Recorded data:
══════════════════════════════

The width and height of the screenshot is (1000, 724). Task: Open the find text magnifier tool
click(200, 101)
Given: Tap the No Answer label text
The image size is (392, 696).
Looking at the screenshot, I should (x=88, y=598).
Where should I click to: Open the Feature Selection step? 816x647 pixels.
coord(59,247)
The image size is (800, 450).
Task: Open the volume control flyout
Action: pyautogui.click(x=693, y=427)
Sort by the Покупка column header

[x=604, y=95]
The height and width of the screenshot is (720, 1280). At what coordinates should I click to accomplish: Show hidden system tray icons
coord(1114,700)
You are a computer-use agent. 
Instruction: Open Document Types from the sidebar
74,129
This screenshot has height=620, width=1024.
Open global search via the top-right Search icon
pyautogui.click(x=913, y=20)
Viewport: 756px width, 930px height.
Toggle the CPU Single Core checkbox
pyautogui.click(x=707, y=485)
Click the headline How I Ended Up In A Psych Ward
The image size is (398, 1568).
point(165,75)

══════════════════════════════

Write out the lines above, starting at the line that contains "Toggle the CPU Single Core checkbox" and ending with the final line, and nothing else; copy them exactly.

> Response area
Toggle the CPU Single Core checkbox
pyautogui.click(x=707, y=485)
Click the headline How I Ended Up In A Psych Ward
The image size is (398, 1568).
point(165,75)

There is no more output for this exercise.